In a bid to control tourist numbers, Ibiza introduced a "sustainable tourism tax" on July 1 that charges visitors extra for staying on the island.
It includes a $3.15 fee per night for luxury hotels and up-market apartments and about 80 cents a night for camping and hostel stays.
With the tax, Ibiza and the rest of the Balearic Islands join other popular holiday destinations such as Paris, Rome, Prague, Dubrovnik and Barcelona that charge tourists extra for their stay.
Money raised from Ibiza's tax went towards recovering areas that were unattended or spoiled by tourism, among other projects, Mr Torres said.
Ibiza's shortage of drinkable water has been attributed to recent lower-than-average rainfall.
Mr Torres said much of the island's wasted water was due to poor water pipes, which were slowly being fixed, but residents and tourists needed to be more mindful of preserving precious water.
But when asked how many he would consider to be too many tourists, Mr Torres indicated he wasn't yet sure.
"That's one of the things on the table now," he told Pulse Radio.
He later said: "It is necessary to arrive a consensus and fix a breaking point.

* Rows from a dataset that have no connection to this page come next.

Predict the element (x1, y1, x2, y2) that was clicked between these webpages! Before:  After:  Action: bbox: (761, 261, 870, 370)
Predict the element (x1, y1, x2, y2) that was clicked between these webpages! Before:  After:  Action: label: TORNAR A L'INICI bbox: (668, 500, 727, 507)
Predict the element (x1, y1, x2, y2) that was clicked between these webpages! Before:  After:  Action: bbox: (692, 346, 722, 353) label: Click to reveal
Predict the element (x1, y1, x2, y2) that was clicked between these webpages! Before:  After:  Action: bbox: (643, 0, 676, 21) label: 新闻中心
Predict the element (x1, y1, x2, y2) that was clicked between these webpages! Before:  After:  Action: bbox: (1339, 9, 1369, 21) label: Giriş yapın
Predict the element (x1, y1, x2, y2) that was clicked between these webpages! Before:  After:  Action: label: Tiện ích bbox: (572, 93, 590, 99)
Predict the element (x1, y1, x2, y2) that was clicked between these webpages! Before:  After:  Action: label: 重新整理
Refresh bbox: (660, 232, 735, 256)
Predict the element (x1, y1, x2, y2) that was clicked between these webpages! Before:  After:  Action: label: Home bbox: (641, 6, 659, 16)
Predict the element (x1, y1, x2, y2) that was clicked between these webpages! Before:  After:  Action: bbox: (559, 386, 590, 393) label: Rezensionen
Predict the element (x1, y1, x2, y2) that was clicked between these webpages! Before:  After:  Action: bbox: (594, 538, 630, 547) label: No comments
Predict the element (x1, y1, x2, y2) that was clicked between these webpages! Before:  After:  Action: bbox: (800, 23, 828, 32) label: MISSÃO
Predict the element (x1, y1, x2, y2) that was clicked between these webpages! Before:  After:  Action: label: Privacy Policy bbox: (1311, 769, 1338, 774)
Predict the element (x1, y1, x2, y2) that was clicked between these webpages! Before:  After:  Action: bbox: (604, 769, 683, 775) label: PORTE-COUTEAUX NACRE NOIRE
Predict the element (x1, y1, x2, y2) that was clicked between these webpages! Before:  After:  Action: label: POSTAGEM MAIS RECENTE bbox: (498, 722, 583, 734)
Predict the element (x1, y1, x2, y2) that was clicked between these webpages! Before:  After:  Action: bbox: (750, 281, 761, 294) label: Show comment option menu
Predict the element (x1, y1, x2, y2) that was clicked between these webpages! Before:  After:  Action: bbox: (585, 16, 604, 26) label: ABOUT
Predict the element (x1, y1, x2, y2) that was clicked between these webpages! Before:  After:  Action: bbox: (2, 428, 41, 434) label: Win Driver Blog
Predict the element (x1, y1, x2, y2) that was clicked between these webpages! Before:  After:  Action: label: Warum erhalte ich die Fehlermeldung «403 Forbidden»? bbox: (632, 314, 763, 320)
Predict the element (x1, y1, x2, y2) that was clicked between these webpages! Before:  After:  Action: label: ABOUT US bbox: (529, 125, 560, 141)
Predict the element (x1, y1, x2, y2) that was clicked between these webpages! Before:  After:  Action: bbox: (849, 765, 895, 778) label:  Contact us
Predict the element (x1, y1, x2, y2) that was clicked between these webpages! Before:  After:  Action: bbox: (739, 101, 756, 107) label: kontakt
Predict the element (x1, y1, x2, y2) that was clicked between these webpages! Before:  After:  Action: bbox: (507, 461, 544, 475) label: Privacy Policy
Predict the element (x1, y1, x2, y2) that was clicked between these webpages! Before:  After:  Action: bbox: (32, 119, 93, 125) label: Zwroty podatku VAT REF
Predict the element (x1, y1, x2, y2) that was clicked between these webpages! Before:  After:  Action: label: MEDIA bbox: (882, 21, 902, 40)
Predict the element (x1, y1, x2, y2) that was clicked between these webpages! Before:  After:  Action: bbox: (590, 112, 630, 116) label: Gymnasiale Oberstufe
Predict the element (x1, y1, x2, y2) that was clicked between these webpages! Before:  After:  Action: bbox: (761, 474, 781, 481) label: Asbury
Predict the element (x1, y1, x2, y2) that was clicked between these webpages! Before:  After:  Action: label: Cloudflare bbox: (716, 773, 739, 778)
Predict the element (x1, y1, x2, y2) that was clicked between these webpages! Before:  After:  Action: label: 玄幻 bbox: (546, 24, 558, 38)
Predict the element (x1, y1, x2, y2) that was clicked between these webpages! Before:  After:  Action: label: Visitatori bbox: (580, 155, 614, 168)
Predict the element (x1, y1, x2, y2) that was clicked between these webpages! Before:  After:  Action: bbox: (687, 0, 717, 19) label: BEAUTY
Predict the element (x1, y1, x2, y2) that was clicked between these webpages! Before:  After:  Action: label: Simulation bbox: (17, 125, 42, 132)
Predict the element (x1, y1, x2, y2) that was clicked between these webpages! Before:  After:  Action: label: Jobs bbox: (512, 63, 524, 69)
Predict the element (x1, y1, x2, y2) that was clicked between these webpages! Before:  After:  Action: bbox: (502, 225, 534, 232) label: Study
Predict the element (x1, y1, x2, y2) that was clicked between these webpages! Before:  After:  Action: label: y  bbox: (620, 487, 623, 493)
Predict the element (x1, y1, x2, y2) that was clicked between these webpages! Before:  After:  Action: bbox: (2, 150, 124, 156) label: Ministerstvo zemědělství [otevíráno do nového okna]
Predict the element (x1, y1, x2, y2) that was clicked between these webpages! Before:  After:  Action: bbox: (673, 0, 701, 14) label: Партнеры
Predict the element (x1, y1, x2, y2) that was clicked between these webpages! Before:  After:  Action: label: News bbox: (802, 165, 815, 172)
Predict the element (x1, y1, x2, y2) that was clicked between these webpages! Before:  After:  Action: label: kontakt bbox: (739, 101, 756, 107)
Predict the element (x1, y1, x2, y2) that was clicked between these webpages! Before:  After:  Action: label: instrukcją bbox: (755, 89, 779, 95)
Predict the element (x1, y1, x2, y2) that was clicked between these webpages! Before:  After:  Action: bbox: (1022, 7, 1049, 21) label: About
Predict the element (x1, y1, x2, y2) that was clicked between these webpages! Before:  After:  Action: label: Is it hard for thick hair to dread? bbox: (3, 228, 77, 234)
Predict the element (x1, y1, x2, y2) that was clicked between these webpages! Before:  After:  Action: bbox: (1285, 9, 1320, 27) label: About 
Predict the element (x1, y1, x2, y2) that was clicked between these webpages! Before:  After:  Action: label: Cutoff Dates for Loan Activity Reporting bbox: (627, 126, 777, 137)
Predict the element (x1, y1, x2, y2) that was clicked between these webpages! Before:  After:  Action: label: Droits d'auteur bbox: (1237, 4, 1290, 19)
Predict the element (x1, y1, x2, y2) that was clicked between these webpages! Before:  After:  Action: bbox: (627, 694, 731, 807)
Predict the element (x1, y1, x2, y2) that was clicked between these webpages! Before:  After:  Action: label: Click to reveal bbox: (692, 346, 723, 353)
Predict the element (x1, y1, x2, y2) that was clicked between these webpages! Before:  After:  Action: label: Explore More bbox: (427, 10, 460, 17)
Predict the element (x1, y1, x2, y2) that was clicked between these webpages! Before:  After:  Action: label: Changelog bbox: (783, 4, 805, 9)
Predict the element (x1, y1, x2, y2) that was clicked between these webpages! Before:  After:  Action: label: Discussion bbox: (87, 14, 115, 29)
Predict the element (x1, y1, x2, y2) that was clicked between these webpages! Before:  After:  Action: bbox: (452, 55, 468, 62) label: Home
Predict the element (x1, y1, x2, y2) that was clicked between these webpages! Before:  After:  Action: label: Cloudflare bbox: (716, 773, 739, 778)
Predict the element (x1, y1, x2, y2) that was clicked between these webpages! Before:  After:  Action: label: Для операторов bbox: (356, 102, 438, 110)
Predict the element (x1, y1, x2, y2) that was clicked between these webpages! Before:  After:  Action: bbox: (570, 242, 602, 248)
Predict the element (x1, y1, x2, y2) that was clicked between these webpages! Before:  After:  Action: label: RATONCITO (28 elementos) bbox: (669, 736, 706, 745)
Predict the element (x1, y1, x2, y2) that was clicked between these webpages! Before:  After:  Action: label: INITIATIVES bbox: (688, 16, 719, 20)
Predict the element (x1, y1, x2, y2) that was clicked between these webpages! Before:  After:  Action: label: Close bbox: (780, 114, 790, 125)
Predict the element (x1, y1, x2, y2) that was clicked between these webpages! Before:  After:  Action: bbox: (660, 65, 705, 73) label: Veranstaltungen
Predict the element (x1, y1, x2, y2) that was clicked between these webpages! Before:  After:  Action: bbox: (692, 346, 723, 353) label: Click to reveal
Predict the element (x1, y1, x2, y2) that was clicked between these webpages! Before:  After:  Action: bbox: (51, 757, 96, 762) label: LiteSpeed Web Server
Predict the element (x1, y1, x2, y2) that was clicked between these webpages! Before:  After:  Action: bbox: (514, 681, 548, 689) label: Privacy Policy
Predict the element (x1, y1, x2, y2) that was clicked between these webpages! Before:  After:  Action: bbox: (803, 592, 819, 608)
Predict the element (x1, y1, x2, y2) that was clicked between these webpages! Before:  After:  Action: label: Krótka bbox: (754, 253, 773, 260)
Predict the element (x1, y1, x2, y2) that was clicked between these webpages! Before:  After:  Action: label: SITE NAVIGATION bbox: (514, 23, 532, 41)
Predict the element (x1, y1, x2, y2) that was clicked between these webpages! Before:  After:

It is a must that we need to solve and take a decision for the good of our future."
Ibiza isn't the first popular holiday spot to seriously consider turning tourists away.
Barcelona recently introduced a one-year moratorium on new licences for hotel and tourist apartments in the city and set restrictions on tourists visiting the city's famous La Boqueria markets, in a bid to control visitor numbers.
The president of the Canary Islands has also threatened to cap tourist numbers, while in the Italian Riviera hotspot of Cinque Terre, authorities recently announced limiting the number of tourists to just 1.5 million - one million fewer the 2.5 million who visited last year - to protect the strained and delicate natural environment.